Singulière, cette femme, puisqu’elle reconfigure le cosmos : le soleil perd sa souveraineté seigneuriale au firmament pour se faire pure vêture de la femme, et, de même, la lune cesse d’être l’idole fascinante des nuits, puisque la voilà foulée par les pieds de cette femme qui manifeste ainsi sa supériorité sur le monde des astres et des puissances cosmiques qui lui sont désormais assujetties.
Car les étoiles elles-mêmes viennent se ranger dans l’humble obéissance d’une couronne qui sera sa parure royale : douze étoiles, on pense aux douze tribus d’Israël, et pas moins aux douze Apôtres au milieu desquels, au centre desquels priait Marie au Cénacle dans l’attente de l’Esprit pentecostal promis.
Cette femme est enceinte, elle est grosse du Messie qu’elle met au monde et qu’attendent les justes parmi les nations. Cet enfant qui sera pris dans la gloire de son Dieu et qui gouvernera les nations avec une trique de fer, et non un sceptre d’or ou d’argent : en effet, âpre et éprouvante est l’autorité de l’Évangile qui est la houlette du berger qui mène aux verts pâturages et aux eaux tranquilles.
Elle crie dans la douleur de l’enfantement, et dans son cri se fait entendre, comme en des harmoniques d’humanité, le cri du bébé, cri d’effroi peut-être, et celui du mourant dans son angoisse de terreur. Et celui de la communauté des justes, terrifiée par la menace de la Puissance des ténèbres, ce dragon rouge-feu. Et la communauté des justes crie son désespoir et son attente et son espérance d’être délivrée de la corruption de la vanité, ainsi que dit saint Paul au chapitre 8 de sa Lettre aux Romains, la corruption de la déchéance, de l’indignité, de l’inhumanité, pour connaître la gloire de la liberté des enfants de Dieu. Accouchement tellurique, parturience incessante dont le monde et le cosmos frémissent à chaque génération : et ce que nous pouvons voir et déplorer d’horreur et de désastres au jour le jour sur la terre des hommes n’est que symptôme de cette formidable mise au monde.

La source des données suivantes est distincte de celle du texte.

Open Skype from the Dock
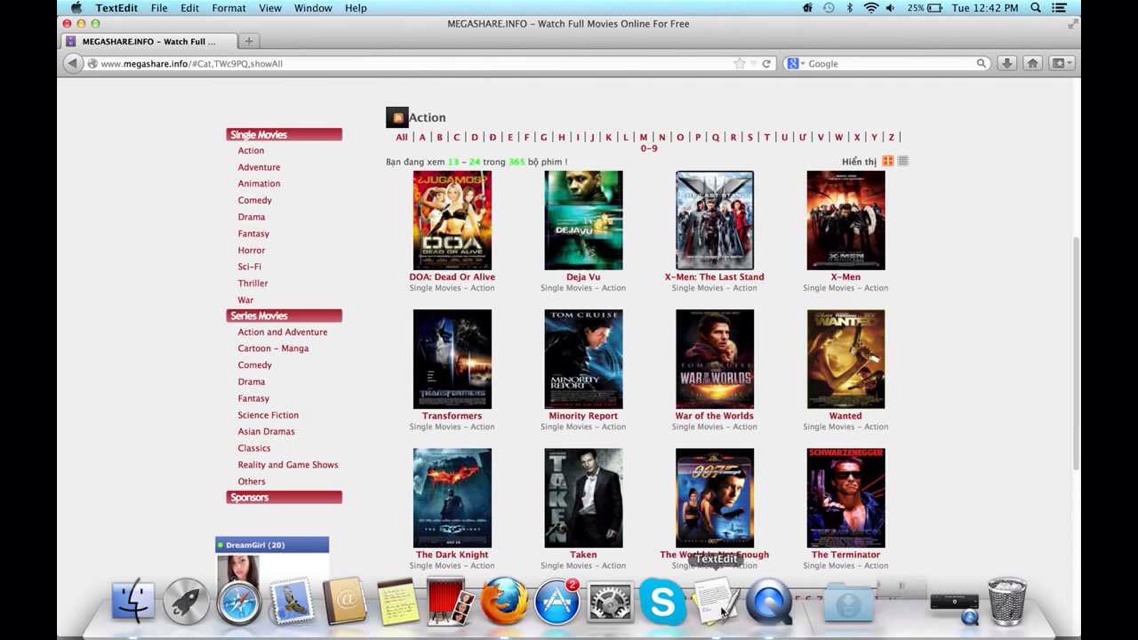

La Femme, la communauté des justes qui, dans la foi, met au monde le Messie, est préservée par Dieu qui lui prépare une place au désert : désert qui n’est pas séjour de repos et de quiétude, mais espace d’épreuves interminables, à l’image des quarante ans de la traversée de la Communauté d’Israël en attente de promesse. Et à ce titre, y a-t-il meilleur désert que la grande ville, la mégapole de nos jours, où la communauté des justes se voit dissoute dans l’anonymat des foules, dispersée comme un presque rien de levain ou de sel qui pénètre et transforme le monde en silence ?

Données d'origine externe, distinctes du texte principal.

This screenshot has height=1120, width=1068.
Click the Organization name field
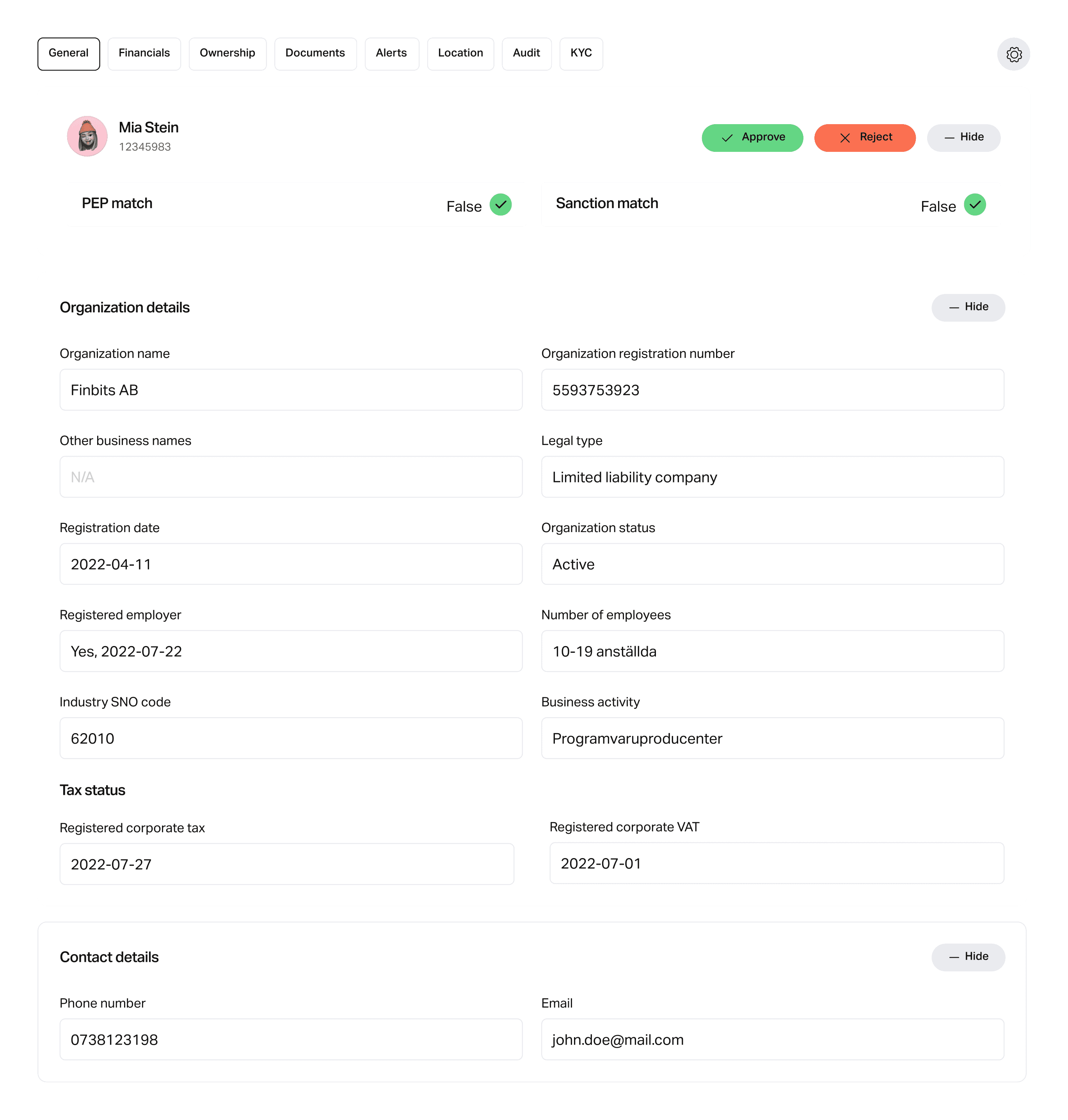[291, 390]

Paul, dans la Lettre aux Colossiens, nous rappelle que notre vie, à nous les justes par la foi, notre vie est cachée en Dieu (3,3) avec le Christ ; et quand le Christ sera manifesté, lui qui est notre vie, alors nous serons manifestés avec lui en pleine gloire.
Ainsi pourrions-nous comprendre – a minima, dirais-je – ce qu’est l’Assomption de Marie, qui n’est rien autre que sa Résurrection. Est-ce pour autant un privilège particulier dont elle jouirait elle seule ?
Je vous invite à repenser à ce détail qu’a noté l’évangéliste Matthieu à la mort du Christ le Vendredi saint : « les tombeaux s’ouvrirent et de nombreux corps de saints trépassés ressuscitèrent ; ils sortaient des tombeaux après sa résurrection, entrèrent dans la Ville sainte et se firent voir à bien des gens ». Je me refuse à lire ceci comme une pure allégorie ou un pur symbolisme. Mais ce que je comprends, c’est que le Christ, qui n’a pas voulu mourir seul – il est mort en même temps que deux délinquants de droit commun -, eh bien, n’a pas voulu ressusciter seul – ; certes, « il est, dit Paul le premier-né d’entre les morts » – et c’est là sa grandeur unique et indépassable, irremplaçable –, mais d’autres ont ressuscité et, oserais-je le dire, ressuscitent avec lui et après lui. Combien ? On n’en sait pas le nombre – mais nous les fêtons tous ensemble à la Toussaint. Simplement, nous sommes assurés que Marie est de ceux-là, les autres nous sont inconnus, d’autant que presque tous doivent payer le tribut de la corruption de la chair à notre solidarité commune dans le péché commun à tous.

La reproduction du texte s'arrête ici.